Self-Regulatory Organizations; NYSE Arca, Inc.; Notice of Filing 
and Order Granting Accelerated Approval to Proposed Rule Change and 
Amendments No. 1, 2 and 3 Thereto Relating to the Criteria for 
Securities that Underlie Options Traded on the Exchange

 November 9, 2006.
    Pursuant to Section 19(b)(1) of the Securities Exchange Act of 1934 
(``Act'') \1\ and Rule 19b-4 thereunder,\2\ notice is hereby given that 
on April 11, 2006, NYSE Arca, Inc. (``Exchange'' or ``NYSE Arca'') 
filed with the Securities and Exchange Commission (``Commission'') the 
proposed rule change as described in Items I and II below, which Items 
have been prepared by the Exchange.
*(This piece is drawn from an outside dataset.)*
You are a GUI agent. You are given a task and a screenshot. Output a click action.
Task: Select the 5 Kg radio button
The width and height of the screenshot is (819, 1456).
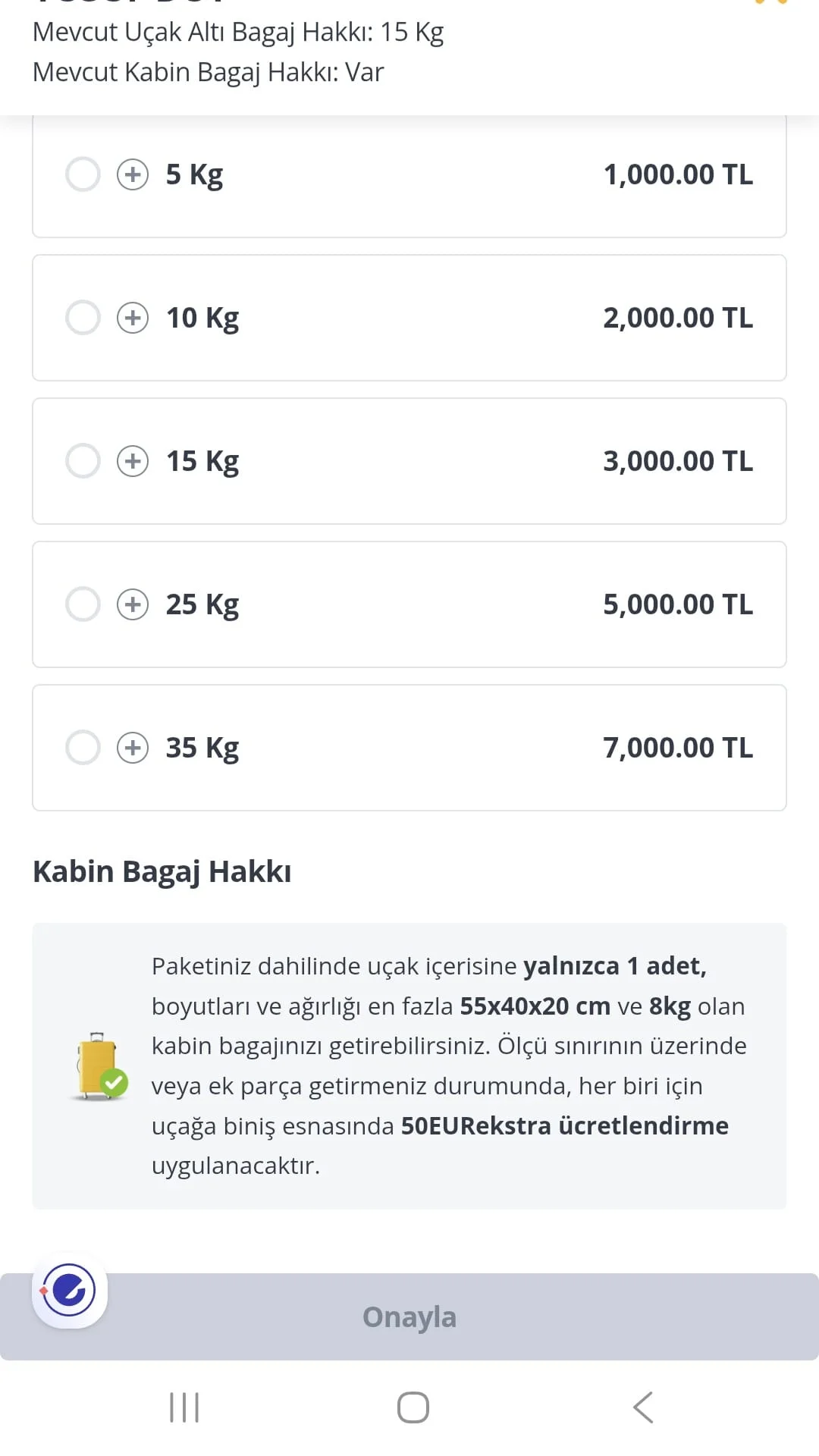point(83,174)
NYSE Arca filed Amendment No. 1 to 
the proposed rule change on August 18, 2006.\3\ NYSE Arca filed 
Amendment No. 2 to the proposed

[[Page 67000]]

rule change on October 17, 2006.\4\ NYSE Arca filed Amendment No. 3 to 
the proposed rule change on November 6, 2006.\5\ The Commission is 
publishing this notice to solicit comments on the proposed rule change, 
as amended, from interested persons and is approving the proposal on an 
accelerated basis.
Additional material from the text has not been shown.